It is both the first time and the last in a while that the idea is brought up.

The new millenium approaches, and with it Aziraphale can sense a change: He has his finger on the pulse of knowledge's flow, now, and can almost taste it in the dry paper when more and more quotations from the Book of Revelations begin to circulate; as conversations fill with the hushed din of whispered myths and recounted stories of omens and ill fate. It has been nearly a thousand years since the birth and death of the Son of God, and humans have ever been so fond of over-dramatising the round numbers.

Even so, Aziraphale is worried.

"We would have heard something about it," Crowley says reasonably mid-blow, as they are battling out their respective privilege to stay in the court of the king they have been both trying to influence.

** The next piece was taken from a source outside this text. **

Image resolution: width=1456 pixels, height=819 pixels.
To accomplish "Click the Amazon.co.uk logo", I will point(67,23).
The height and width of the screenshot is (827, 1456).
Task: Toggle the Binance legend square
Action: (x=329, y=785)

"I'd hate to presume about you, but we've been kept somewhat on a need-to-know basis, Upstairs," Aziraphale observes, pausing to spit out blood. The fight is a formality more than anything – they are working in close quarters with the Enemy, and both need to have something to show for it.

Crowley grunts, sweeping forth with a blow that knocks Aziraphale off his feet. Unexpectedly, he does not follow through.

"We would have heard something, though," Crowley insists desperately, instead, standing over Aziraphale with his sword levelled at the angel's throat.

"...I certainly hope so," Aziraphale says gently, then rolls to knock the blade out of Crowley's hands.

The start of the new millenium comes and goes, with nothing overly Apocalyptic to show for it.

They go out to celebrate, in a way, drinking in the backroom as a coronation ceremony goes by.

When Crowley slips poison into his goblet and dumps his paralysed body into the closet, leaving him free to steal the crown and throw a political spanner into the gathering, there is something almost cheerful about it.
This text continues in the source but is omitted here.